**元の文章**
題詠100首選歌集(その28)

 今日はうすら寒い雨。昨日は7月、今日は4月の気温とか・・・。


      選歌集・その28


020:鳩(131〜156)
(本田鈴雨)ふくよかに椿いちりん咲かせたる鳩居堂の葉書つかへずにをり
(睡蓮。) さりげなく大人の女匂わせる絵葉書買いに鳩居堂まで
026:基(105〜131)
(村上きわみ)基準値をはるかにこえる夕闇をからだにいれて持ち帰るひと
(ワンコ山田)複雑な基板なぞっている指が星座の話になってゆく君
(天野 寧) 基準値を超えたコレステロール値に怯えてもなお止まらないチョコ
(虫)秘密基地みたいに木々がつつみこむ真っ赤な屋根も褪せてゆく午後
033:すいか(83〜107)
(kei) これが夏これがすいかの食い方と言ってるような男の背中
(湯山昌樹) すいかの種子丁寧に取り食べた後そっと埋(うず)めた遠いあの夏...

**課題**
上の選歌集について答えてください。
(a) 冒頭では、今日の天気はどう書かれていますか。
(b) 「026:基」の天野 寧の歌で、怯えてもなお止まらないものは何ですか。
(c) 「020:鳩」の睡蓮。の歌で、鳩居堂まで何を買いに行きますか。

[抽出された記録]

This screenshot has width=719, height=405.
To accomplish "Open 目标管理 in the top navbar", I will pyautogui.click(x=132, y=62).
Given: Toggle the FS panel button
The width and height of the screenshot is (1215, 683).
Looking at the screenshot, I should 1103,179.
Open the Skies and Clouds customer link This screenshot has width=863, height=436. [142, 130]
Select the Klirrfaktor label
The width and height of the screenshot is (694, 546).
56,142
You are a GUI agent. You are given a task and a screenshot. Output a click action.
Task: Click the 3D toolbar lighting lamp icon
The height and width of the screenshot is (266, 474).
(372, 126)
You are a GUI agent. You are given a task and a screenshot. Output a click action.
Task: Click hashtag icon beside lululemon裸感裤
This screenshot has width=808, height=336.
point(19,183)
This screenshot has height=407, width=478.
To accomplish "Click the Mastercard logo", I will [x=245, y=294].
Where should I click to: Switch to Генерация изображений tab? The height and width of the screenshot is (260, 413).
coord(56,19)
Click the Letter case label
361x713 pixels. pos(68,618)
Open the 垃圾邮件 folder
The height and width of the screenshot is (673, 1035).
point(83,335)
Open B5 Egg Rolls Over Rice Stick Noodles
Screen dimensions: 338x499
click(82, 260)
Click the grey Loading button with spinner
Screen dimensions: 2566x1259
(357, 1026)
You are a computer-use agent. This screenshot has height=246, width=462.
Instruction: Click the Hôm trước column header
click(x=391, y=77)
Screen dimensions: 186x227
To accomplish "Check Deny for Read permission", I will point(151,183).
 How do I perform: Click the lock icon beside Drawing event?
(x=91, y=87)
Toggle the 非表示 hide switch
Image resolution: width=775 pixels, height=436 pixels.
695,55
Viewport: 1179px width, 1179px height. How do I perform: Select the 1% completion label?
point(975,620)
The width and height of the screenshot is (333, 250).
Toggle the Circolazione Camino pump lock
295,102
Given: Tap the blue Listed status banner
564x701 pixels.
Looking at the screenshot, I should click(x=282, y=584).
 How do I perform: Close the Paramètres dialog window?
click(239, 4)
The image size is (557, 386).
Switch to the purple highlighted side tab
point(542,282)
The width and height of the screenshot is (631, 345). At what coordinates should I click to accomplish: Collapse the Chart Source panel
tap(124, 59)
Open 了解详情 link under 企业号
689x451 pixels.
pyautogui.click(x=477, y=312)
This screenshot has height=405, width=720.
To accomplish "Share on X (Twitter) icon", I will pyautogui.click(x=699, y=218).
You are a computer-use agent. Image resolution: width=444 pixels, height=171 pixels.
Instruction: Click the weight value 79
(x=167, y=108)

**課題の答え**
(a) うすら寒い雨です。
(b) チョコです。
(c) 絵葉書です。